O governante acredita que o Estado “com certeza que vai recorrer” do acórdão do Tribunal Geral da União Europeia, que “nega provimento ao recurso de Portugal” da decisão de Bruxelas, em 2020, de declarar que o regime de auxílios à Zona Franca da Madeira “foi executado ilegalmente e é incompatível com o mercado interno”.

O presidente do Governo da Madeira, Miguel Albuquerque, defendeu que o Estado deve recorrer da decisão do Tribunal Geral da União Europeia, que rejeitou na passada quarta-feira o recurso português à decisão da Comissão Europeia sobre as ajudas consideradas ilegais à Zona Franca.

Em declarações aos jornalistas após uma reunião com o presidente da Assembleia da República, na Quinta Vigia, no Funchal, Miguel Albuquerque afirmou que o próximo passo é recorrer da decisão divulgada na passada quarta-feira.

Segundo o presidente do Governo madeirense, o Estado “com certeza que vai recorrer” do acórdão do Tribunal Geral da União Europeia, que “nega provimento ao recurso de Portugal” da decisão de Bruxelas, em 2020, de declarar que o regime de auxílios à Zona Franca da Madeira “foi executado ilegalmente e é incompatível com o mercado interno”.

Em causa, para o executivo comunitário, está a concessão de auxílios estatais a empresas que não criam postos de trabalho na Madeira e a aplicação das reduções fiscais a atividades que não são efetiva e materialmente realizadas na região autónoma, tendo Bruxelas determinado que Portugal deveria recuperar as ajudas incompatíveis concedidas.
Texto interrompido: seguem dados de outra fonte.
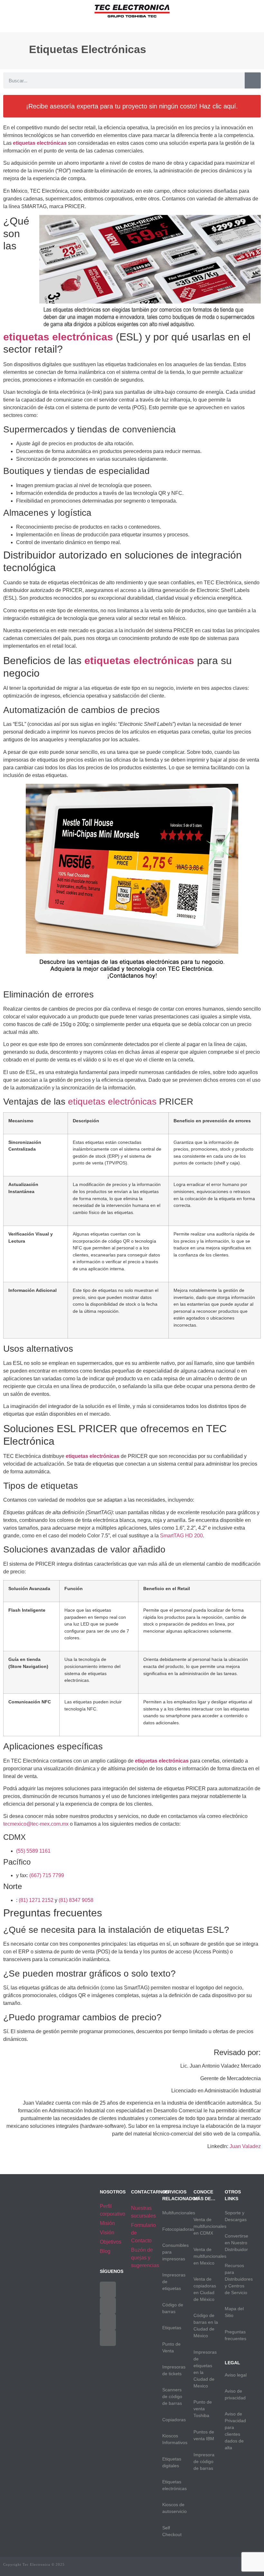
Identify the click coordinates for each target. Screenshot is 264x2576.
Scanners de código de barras (172, 2396)
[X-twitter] (108, 2306)
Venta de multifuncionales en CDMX (209, 2226)
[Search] (253, 80)
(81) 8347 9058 (76, 1900)
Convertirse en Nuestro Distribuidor (236, 2242)
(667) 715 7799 (46, 1875)
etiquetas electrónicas (112, 1102)
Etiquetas (171, 2327)
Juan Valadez (245, 2146)
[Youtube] (108, 2322)
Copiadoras (174, 2419)
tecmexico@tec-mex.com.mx (36, 1824)
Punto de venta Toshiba (202, 2408)
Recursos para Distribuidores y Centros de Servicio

As empresas abrangidas pela recuperação são as que receberam mais de 200 mil euros ao abrigo do regime de auxílios da zona franca da Madeira e não podem demonstrar que os seus rendimentos tributáveis ou postos de trabalho criados estão ligados a atividades efetivamente realizadas na região.
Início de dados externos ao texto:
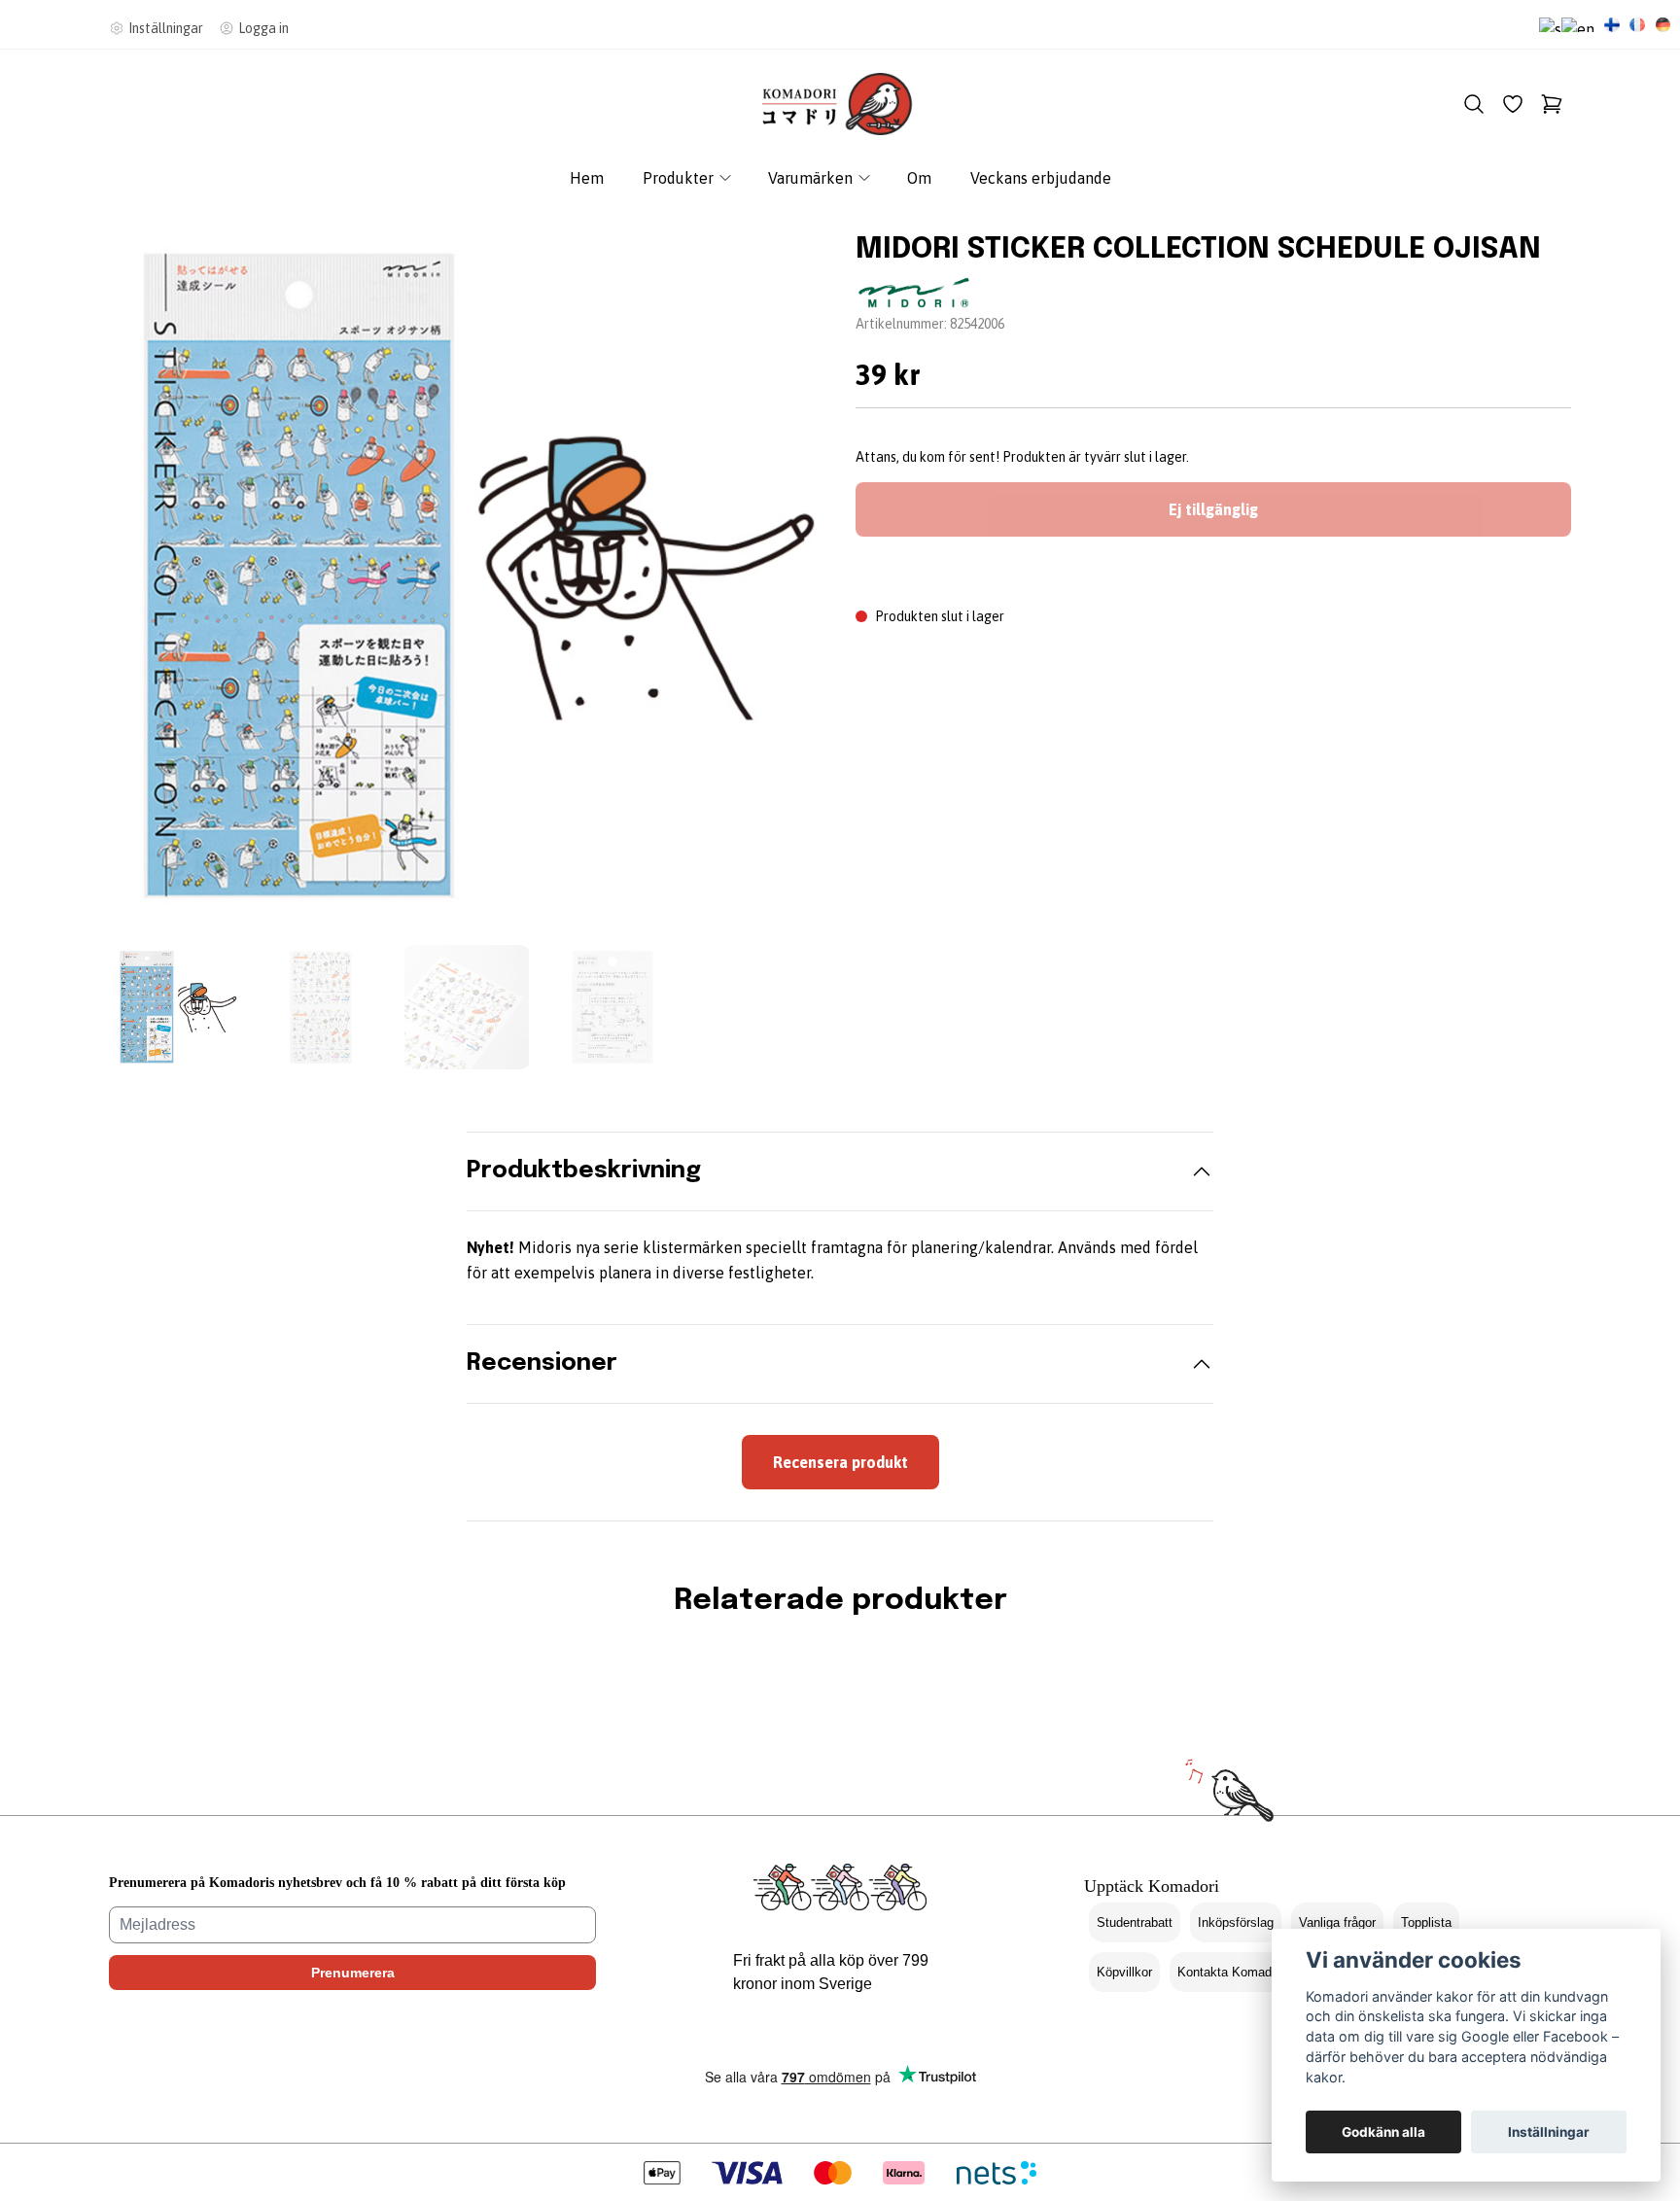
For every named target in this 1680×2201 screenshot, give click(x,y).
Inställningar (1549, 2132)
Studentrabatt (1134, 1922)
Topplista (1426, 1922)
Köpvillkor (1124, 1972)
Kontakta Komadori (1231, 1972)
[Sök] (1473, 104)
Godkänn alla (1383, 2132)
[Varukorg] (1551, 104)
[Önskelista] (1512, 104)
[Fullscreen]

Portugal recorreu para o Tribunal Geral da UE, que na passada quarta-feira confirmou a decisão de Bruxelas.

Na perspetiva de Miguel Albuquerque, o Estado português tem contestado “bem” todas as posições “um pouco extravagantes da Comissão Europeia”.

“São posições que nós discordamos e o Estado português também e, neste momento, o caminho é continuarmos a recorrer desta decisão. Do nosso ponto de vista, não tem qualquer fundamento porque iria contra aquilo que é o espírito das ajudas de Estado à Zona Franca, que é exatamente a internacionalização e diversificação das economias regionais ultraperiféricas”, apontou.

Albuquerque argumentou que, “se a Comissão Europeia diz que os trabalhadores devem estar fixados na região, não há possibilidade de internacionalizar as empresas porque eles têm que se deslocar”.

“Portanto, há um conjunto de premissas que constam desta decisão que são suscetíveis de recurso porque, do nosso ponto de vista, vão contra aquela que é a interpretação correta da instalação do Centro Internacional de Negócios da Madeira”, reforçou.

O regime da Zona Franca da Madeira é um regime de auxílios com finalidade regional que prevê a concessão de ajudas ao funcionamento sob a forma de redução do imposto sobre o rendimento das pessoas coletivas aplicável aos lucros resultantes de atividades realizadas na Madeira. Estão incluídas outras reduções fiscais, como a isenção de impostos municipais e locais, bem como a isenção do imposto sobre a transmissão de bens imóveis devido pela criação de uma empresa na zona franca da Madeira.

O referido regime de auxílios com finalidade regional foi criado para atrair investimento e criar postos de trabalho na Madeira.